ЦЕЛЬ ИССЛЕДОВАНИЯ. Оценить эффективность коротких пептидов в in vitro и in vivo моделях болезни Альцгеймера с целью разработки средства для лечения и профилактики данной патологии.

МАТЕРИАЛЫ И МЕТОДЫ. В качестве in vitro модели БА использовали модель амилоидной синаптотоксичности — культура нейронов, выделенных из мозга новорожденных мышей дикого типа, с добавлением синтетических олигопептидов Aβ. Экспериментальные группы были сформированы следующим образом: 1-я — контроль (без Aβ); 2-я — контроль с добавлением Aβ; 3-я — добавление Aβ и пептида EDR (200 нг/мл); 4-я — добавление Aβ и пептида KED (200 нг/мл). Далее с помощью конфокального микроскопа ThorLabs и программного обеспечения «ThorLabs» (USA) при 100-кратном увеличении (Olympus UPlanSApo) с разрешением 1024 × 1024 получали серии микрофотографий нейронов, которые использовали для анализа морфологии дендритных шипиков с помощью программного обеспечения NeuronStudio software package согласно [4]. В качестве in vivo модели БА использовали трансгенную линию мышей 5xFAD-M, которую выводили путем кроссбридинга мышей линии 5xFAD и Thy1-GFP. Экспериментальные группы были сформированы следующим образом: 1-я — контроль (линия мышей без патологии, которым вводили физиологический раствор); 2-я — мыши линии 5xFAD-M (модель БА), которым вводили физиологический раствор; 3-я — мыши линии 5xFAD-M, которым вводили пептид EDR; 4-я — мыши линии 5xFAD-M, которым вводили пептид KED. Короткие пептиды вводили животным внутрибрюшинно в возрасте с 3 до 5 месяцев ежедневно. В возрасте 5 месяцев животным проводили транскардиальную перфузию, извлекали головной мозг и готовили фиксированные срезы мозга толщиной 40 мкм на вибратоме. С помощью конфокального микроскопа ThorLabs и программного обеспечения «ThorLabs» (USA) получали серии микрофотографий нейронов и проводили морфометрический анализ дендритных шипиков.

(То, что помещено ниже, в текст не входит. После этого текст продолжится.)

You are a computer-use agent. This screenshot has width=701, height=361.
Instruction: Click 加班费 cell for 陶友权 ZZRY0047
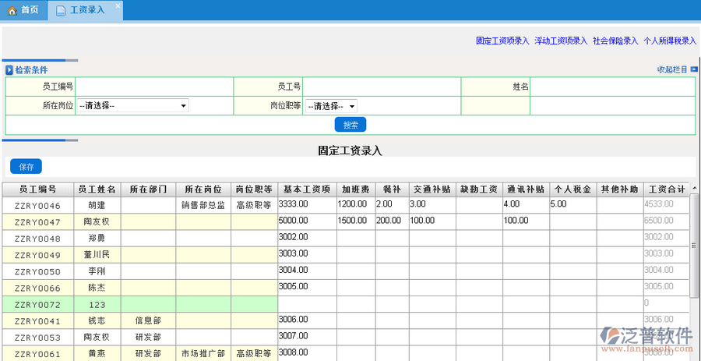(x=354, y=221)
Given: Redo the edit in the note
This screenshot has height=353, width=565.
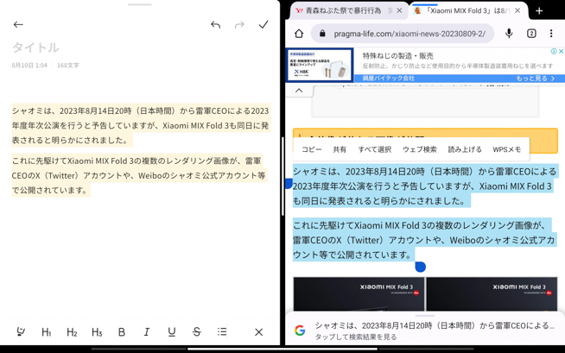Looking at the screenshot, I should tap(239, 25).
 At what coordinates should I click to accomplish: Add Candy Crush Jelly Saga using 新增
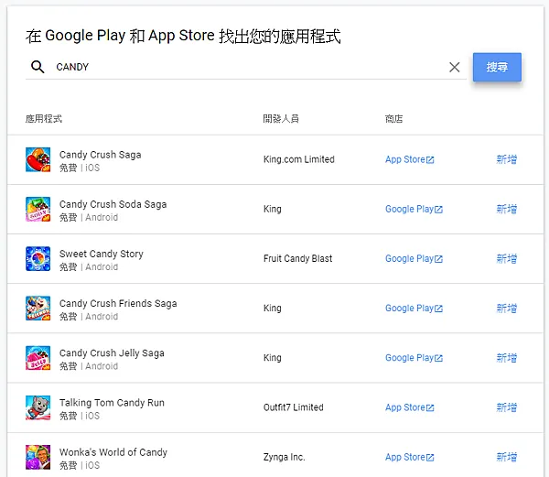tap(506, 358)
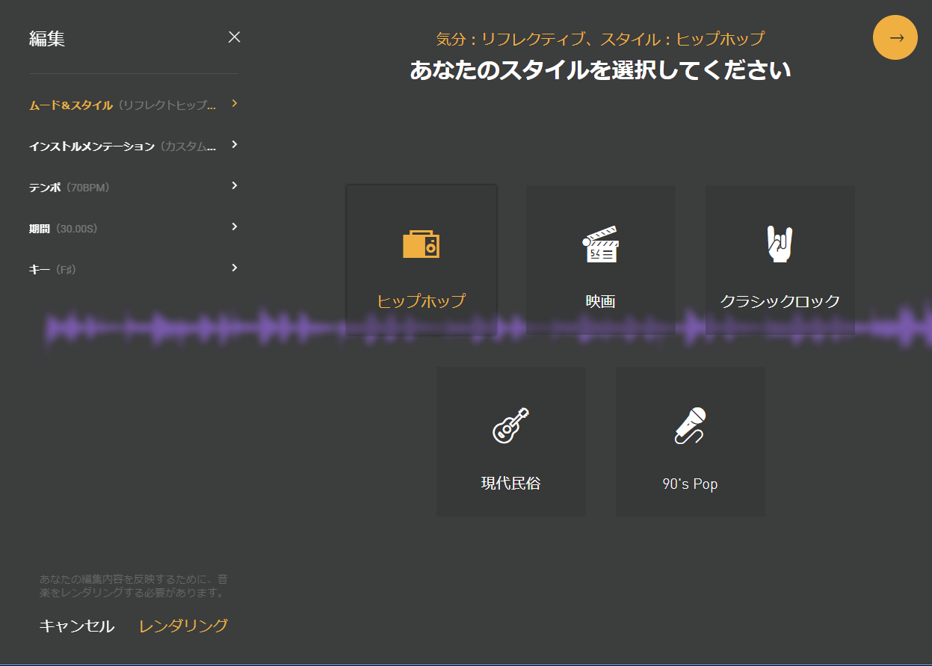Click the orange next arrow button
Viewport: 932px width, 666px height.
(895, 37)
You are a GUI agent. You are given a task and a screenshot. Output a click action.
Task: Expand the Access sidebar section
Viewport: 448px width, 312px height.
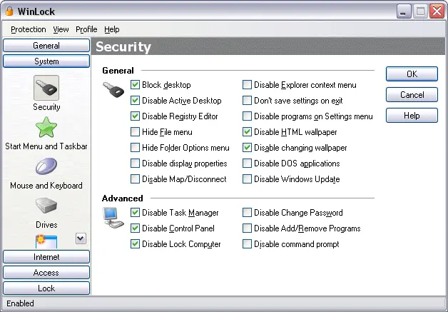click(x=46, y=273)
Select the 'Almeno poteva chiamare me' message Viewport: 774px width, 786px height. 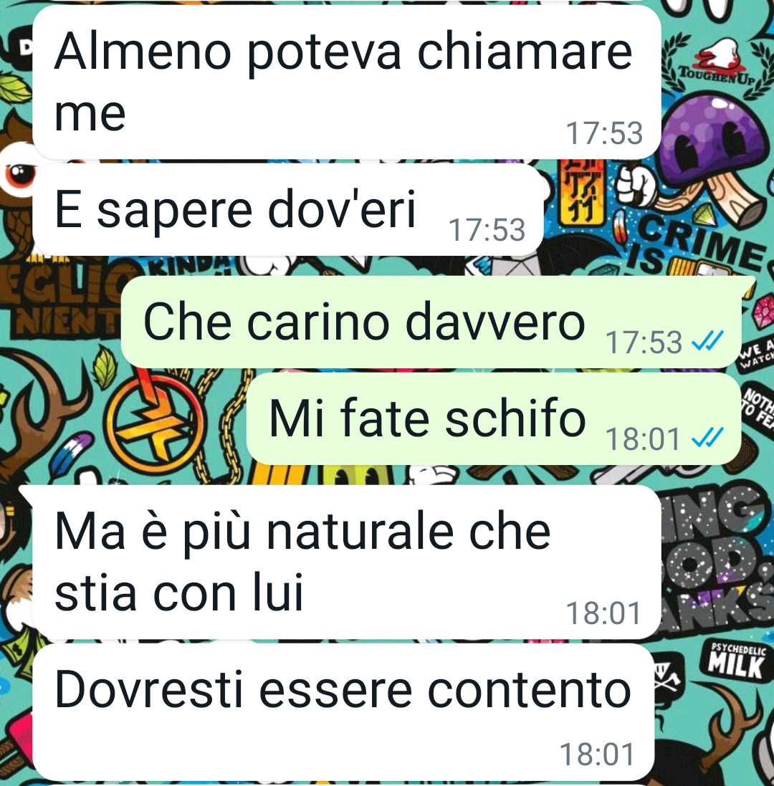click(x=346, y=82)
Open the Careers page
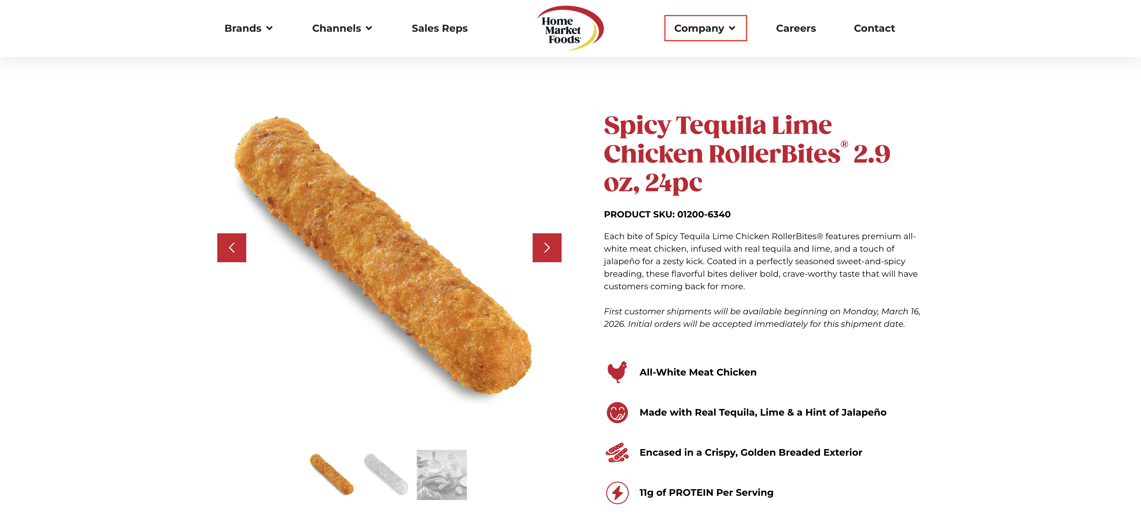Viewport: 1141px width, 515px height. pyautogui.click(x=796, y=28)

РЕЗУЛЬТАТЫ. При оценке эффективности коротких пептидов в in vitro модели БА было показано, что пептид EDR в концентрации 200 нг/мл повышал количество наиболее функциональных грибовидных шипиков нейронов (на 71%) в первичной культуре нейронов мышей в условиях амилоидной синаптотоксичности до уровня нормы. Пептид KED в концентрации 200 нг/мл повышал количество грибовидных шипиков в модели БА на 20%. При оценке эффективности коротких пептидов в in vivo модели БА было показано, что ежедневное внутрибрюшинное введение пептидов EDR и KED мышам линии 5xFAD-М в возрасте с 3 до 5 месяцев в концентрации 400 мкг/кг способствовало статистически значимому увеличению количества грибовидных шипиков в СА1 области гиппокампа соответственно на 25% и 27%. Под действием пептидов увеличивалась и общая плотность дендритных шипиков на 13% и 22% соответственно.

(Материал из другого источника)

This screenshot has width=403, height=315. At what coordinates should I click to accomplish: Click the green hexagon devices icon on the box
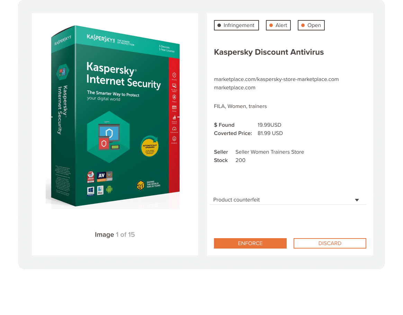(108, 137)
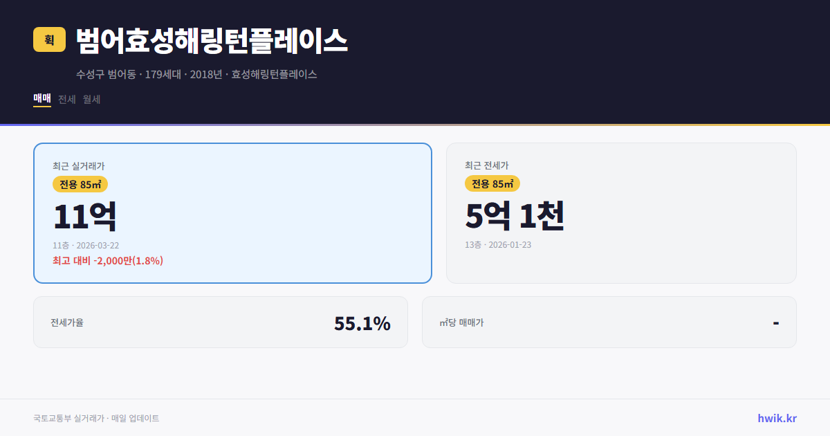The height and width of the screenshot is (436, 830).
Task: Select the 최근 실거래가 card
Action: point(232,212)
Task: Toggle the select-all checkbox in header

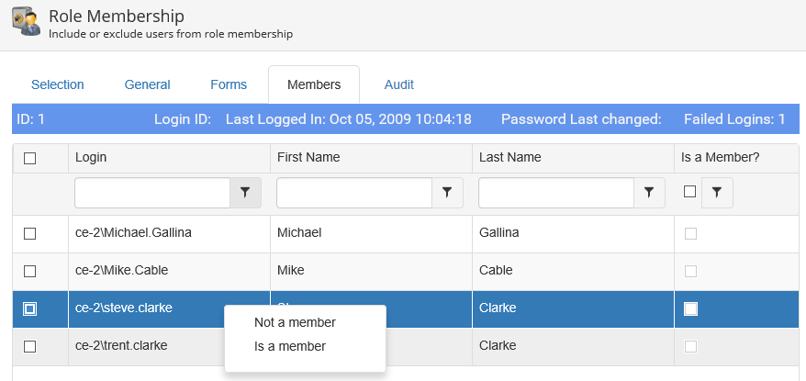Action: tap(29, 158)
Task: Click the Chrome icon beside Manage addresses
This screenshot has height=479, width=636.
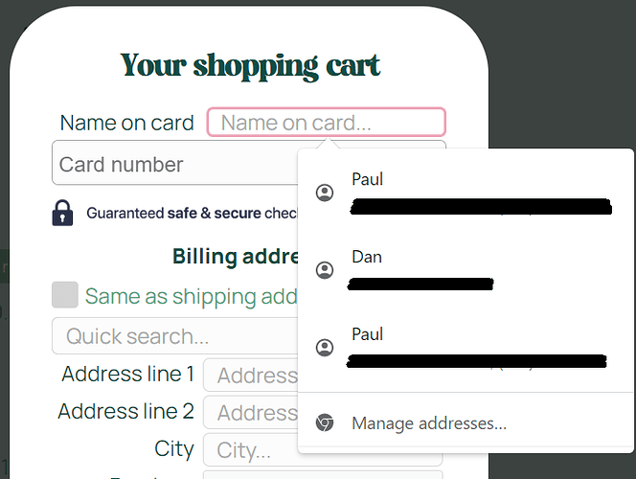Action: coord(325,422)
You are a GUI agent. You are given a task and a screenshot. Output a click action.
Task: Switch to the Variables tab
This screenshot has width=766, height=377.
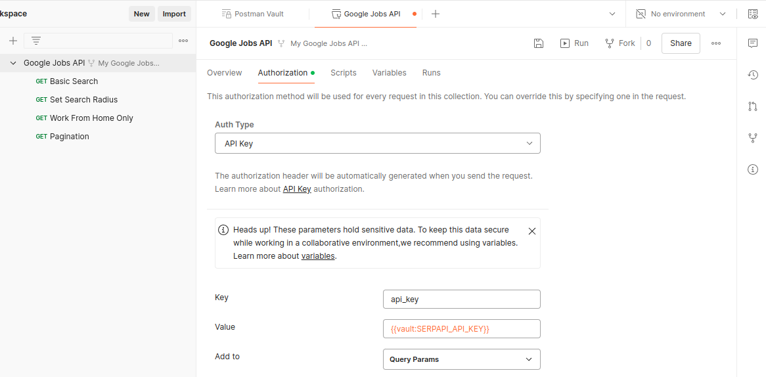[x=389, y=73]
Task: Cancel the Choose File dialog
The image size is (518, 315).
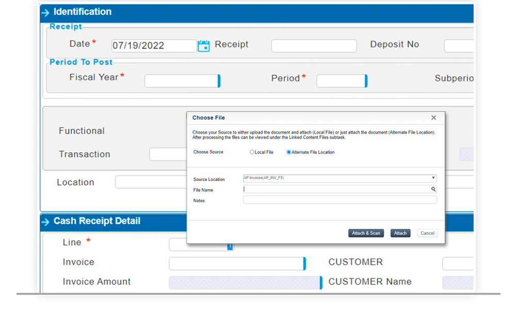Action: click(427, 233)
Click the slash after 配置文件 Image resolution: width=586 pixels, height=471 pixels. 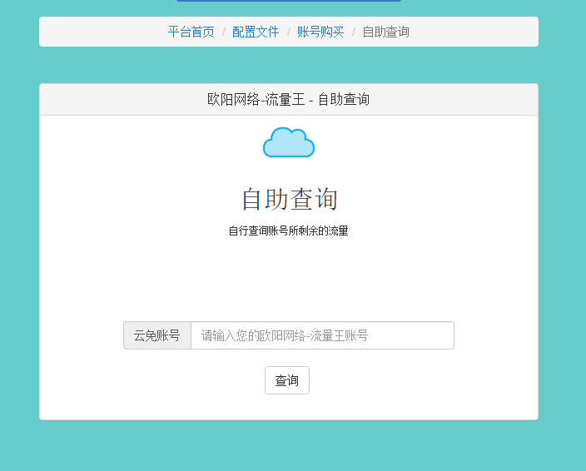pyautogui.click(x=288, y=32)
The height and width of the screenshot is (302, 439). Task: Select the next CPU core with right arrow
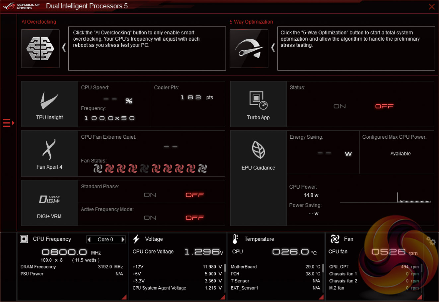point(123,239)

ВЫВОДЫ. Полученные результаты свидетельствуют о том, что короткие пептиды EDR и KED обладают нейропротекторным эффектом в модели БА, который заключается в улучшении функционального состояния нейронов. Необходимо провести дальнейшие исследования для выявления механизма нейропротекторного действия коротких пептидов EDR и KED при БА, которые позволят приступить к разработке лекарственного средства для профилактики и лечения данной патологии.

1. Fan L. et al. New Insights Into the Pathogenesis of Alzheimer’s Disease // Front Neurol. 2020. No. 10. 1312.

2. Mehta D. et al. Why do trials for Alzheimer’s disease drugs keep failing? A discontinued drug perspective for 2010–2015 // Expert Opin. Investig. Drugs. 2017. No. 26. Р. 735–739.

3. Santaguida P.S. et al. Pharmacological treatment of dementia // Évid. Rep. Technol. Assess. (Summ.). 2004. No. 97. Р. 1-16.

4. Rodriguez A. et al. Automated three-dimensional detection and shape classification of dendritic spines from fluorescence microscopy images // PLoS One. 2008. Vol. 3, No. 4. e1997.